Le Tribunal mixte de commerce de Saint-Denis-de-la-Réunion a, par un jugement du 21 janvier 2026, arrêté le plan de sauvegarde d’une société en difficulté. La procédure avait été ouverte le 11 décembre 2024, et la société débitrice a présenté un projet prévoyant un remboursement intégral du passif sur dix ans. La question de droit portait sur la réunion des conditions légales permettant l’homologation de ce plan de sauvegarde. Le tribunal y a répondu favorablement en arrêtant le plan dans toutes ses dispositions.
I. Les conditions de l’arrêté du plan de sauvegarde
Le tribunal a vérifié la double condition de la viabilité du projet et de l’avis favorable des créanciers. Il a constaté que “le projet de plan d’apurement proposé permet d’assurer la pérennité de l’entreprise, le maintien des emplois et l’apurement du passif” (Sur ce, par. 4). Cette appréciation concrète des chances sérieuses de redressement justifie la décision.
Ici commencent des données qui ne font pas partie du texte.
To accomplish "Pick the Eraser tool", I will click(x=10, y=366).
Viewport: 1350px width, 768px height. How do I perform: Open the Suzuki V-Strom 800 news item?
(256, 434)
La consultation des créanciers a produit un avis majoritairement favorable, confirmé par le mandataire judiciaire et le ministère public. Le tribunal donne ainsi tout son sens à la volonté des parties prenantes, valeur essentielle de la procédure consensuelle. La portée de cette solution est de privilégier la sauvegarde négociée plutôt que la liquidation judiciaire.
II. Le contenu et les garanties du plan arrêté
Le plan impose un remboursement intégral du passif sur dix annuités linéaires d’égal montant, la première échéance étant fixée à douze mois. Il prévoit des garanties fortes, telles que l’inaliénabilité du fonds de commerce et des parts sociales. La non-distribution de dividendes aux associés pendant toute la durée du plan est également ordonnée.
La désignation d’un commissaire à l’exécution du plan assure le suivi semestriel et la transmission d’un rapport d’activité. La valeur de ces mesures est de protéger les créanciers contre tout risque de dissipation des actifs. Leur portée est de soumettre la société à un contrôle strict jusqu’à l’apurement complet de son passif, conformément à l’esprit de la procédure de sauvegarde.